Music Matters
With lead singer John Rzeznik, the Goo Goo Dolls promise a hair-raisingexperience
IN THE BEGINNING... the first shaggy-haired pretty boys of rock n' roll were The Beatles and Rolling Stones. They set the bar high, but many since then have tried to claim the mantle of the shaggiest and prettiest rocker of them all: Bee Gees, David Cassidy, Leif Garrett, Van Halen, Bret Michaels and, the reigning king of bouffant beauty... Bon Jovi.
Even newbies like Adam Lambert and Justin Bieber are splitting their 15 minutes in the spotlight evenly between pimping their songs and primping their hair.
Few, however, have gotten as far as lead singer John Rzeznik of the Goo Goo Dolls with little more than a handful of decent bar band ballads and rockers coupled with a head of hair fit for Zeus and Apollo.
Not that the Goo Goo Dolls haven't paid their dues, too.

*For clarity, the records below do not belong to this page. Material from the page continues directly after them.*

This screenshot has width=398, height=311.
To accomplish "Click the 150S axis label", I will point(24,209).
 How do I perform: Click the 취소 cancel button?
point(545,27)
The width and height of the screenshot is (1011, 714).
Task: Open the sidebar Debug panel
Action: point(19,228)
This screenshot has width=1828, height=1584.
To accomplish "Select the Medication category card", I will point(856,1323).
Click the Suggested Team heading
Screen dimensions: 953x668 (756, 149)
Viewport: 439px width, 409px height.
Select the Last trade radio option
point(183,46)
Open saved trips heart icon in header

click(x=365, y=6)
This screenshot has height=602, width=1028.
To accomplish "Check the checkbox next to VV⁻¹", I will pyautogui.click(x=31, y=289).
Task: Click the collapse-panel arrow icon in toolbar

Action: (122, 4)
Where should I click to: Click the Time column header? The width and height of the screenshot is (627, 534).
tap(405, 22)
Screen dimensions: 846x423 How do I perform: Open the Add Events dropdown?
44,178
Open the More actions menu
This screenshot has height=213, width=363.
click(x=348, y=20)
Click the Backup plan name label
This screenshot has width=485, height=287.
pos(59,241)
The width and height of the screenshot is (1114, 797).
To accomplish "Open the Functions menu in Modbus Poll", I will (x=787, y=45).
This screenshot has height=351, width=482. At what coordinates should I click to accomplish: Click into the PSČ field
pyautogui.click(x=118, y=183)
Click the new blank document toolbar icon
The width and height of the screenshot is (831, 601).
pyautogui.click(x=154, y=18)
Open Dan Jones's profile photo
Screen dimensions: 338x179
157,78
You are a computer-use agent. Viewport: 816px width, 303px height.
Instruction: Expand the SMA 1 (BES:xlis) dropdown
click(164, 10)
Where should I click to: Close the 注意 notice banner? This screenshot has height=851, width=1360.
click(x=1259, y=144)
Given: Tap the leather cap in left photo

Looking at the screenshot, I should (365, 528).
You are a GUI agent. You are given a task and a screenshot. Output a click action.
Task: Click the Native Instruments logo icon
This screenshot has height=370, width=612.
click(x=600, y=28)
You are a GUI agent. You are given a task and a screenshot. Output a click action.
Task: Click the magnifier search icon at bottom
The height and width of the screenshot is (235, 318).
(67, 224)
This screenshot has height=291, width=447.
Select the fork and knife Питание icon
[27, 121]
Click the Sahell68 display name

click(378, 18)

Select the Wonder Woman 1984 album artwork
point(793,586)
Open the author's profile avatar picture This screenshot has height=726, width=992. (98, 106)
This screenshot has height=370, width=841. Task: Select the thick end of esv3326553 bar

On the contrary, songwriting doesn't seem to come easy to the trio and they have made the most of a limited song vault.
The group has been together for 24 years but have labored to create only nine studio albums, including the new Something for the Rest of Us (scheduled for release on August 31). (Icons like Prince and Bruce Springsteen create nine albums worth of songs over a long holiday weekend.)
It's really only the band's three albums between 1995-2002, however (A Boy Named Goo, Dizzy Up The Girl and Gutterflower), most people remember. This trio of radio mainstays featured top 10 jangle-pop favorites like "Iris" and "Slide" and helped the Goo Goo Dolls sell around six million albums and earn four Grammy nominations.
Not coincidentally, this is also the about the time that Rzeznik coif started to swoosh across his face with such style and intent it's as if angels had placed each hair individually.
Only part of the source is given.